Turkey has eased the 24-hour curfew imposed on the mainly Kurdish town of Cizre nearly three weeks after declaring the successful conclusion of military operations there.
The curfew was lifted at 5am local time yesterday allowing residents to return to their conflict-stricken neighbourhoods for the first time since 14 December. But it will remain in effect at night between 7:30pm and 5am.
The town near the borders of Syria and Iraq is one of a handful of mainly Kurdish districts where security forces conducted operations against militants linked to the Kurdistan Workers’ Party, or PKK.
On 11 February, security forces in Cizre declared victory over the Kurdish rebels, who had raised barricades, dug trenches and planted explosives to protect the area in which they hoped to establish self-rule.
A first wave of arrivals reached the town at the break of dawn, their vehicles carrying children and personal belongings.

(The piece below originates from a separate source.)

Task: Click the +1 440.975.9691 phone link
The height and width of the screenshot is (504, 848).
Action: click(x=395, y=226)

Police inspected their documents as well as the contents of their cars and bags as they trickled into the town near the banks of the Tigris river.
The level of damage in some neighbourhoods evoked the early days of conflict in neighbouring Syria.

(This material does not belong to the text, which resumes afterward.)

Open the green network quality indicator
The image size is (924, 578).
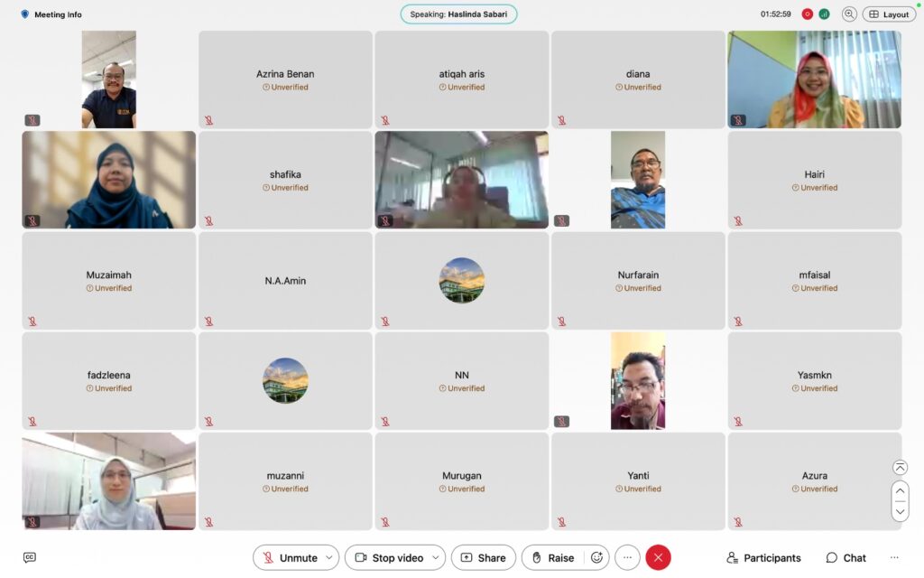824,14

Shell casings littered the streets of the Sur neighbourhood where residents made a grisly discovery – the body of an unidentifiable male.
Resident Serif Ozem said: “Those who did this are not humans. What took place here is a second Kobane in a country that is supposed to be a democracy.”
Kobane is a predominantly Kurdish town in northern Syria that suffered a brutal siege at the hands of the Islamic State group. Curfews remain in place in the historic district of the main Kurdish city of Diyarbakir – which is also called Sur – and in Idil, a district in Sirnak province, where Turkish forces are continuing their operations against Kurdish militants.
In Diyarbakir, an improvised explosive device went off prematurely, killing a suspected bomber and wounding four children, the governor’s office said.
In Cizre, Ayse Magi, a mother of five, inspected the damage done to her modest home with tears in her eyes.
Two mortars had punctured the ceiling of her bathroom and hallway.
She is among many residents who were displaced by the fighting but chose to remain within the city despite the gruelling 24-hour curfew.
“The shelling came all the way here, there is no way we can live here,” she said.